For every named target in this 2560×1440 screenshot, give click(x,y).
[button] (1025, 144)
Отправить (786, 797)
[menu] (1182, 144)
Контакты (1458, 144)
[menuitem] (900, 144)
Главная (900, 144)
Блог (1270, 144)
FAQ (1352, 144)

Task item
All the lines above need to be printed again, exactly.

Result for this task
For every named target in this 2560×1440 screenshot, give click(x,y).
[button] (1025, 144)
Отправить (786, 797)
[menu] (1182, 144)
Контакты (1458, 144)
[menuitem] (900, 144)
Главная (900, 144)
Блог (1270, 144)
FAQ (1352, 144)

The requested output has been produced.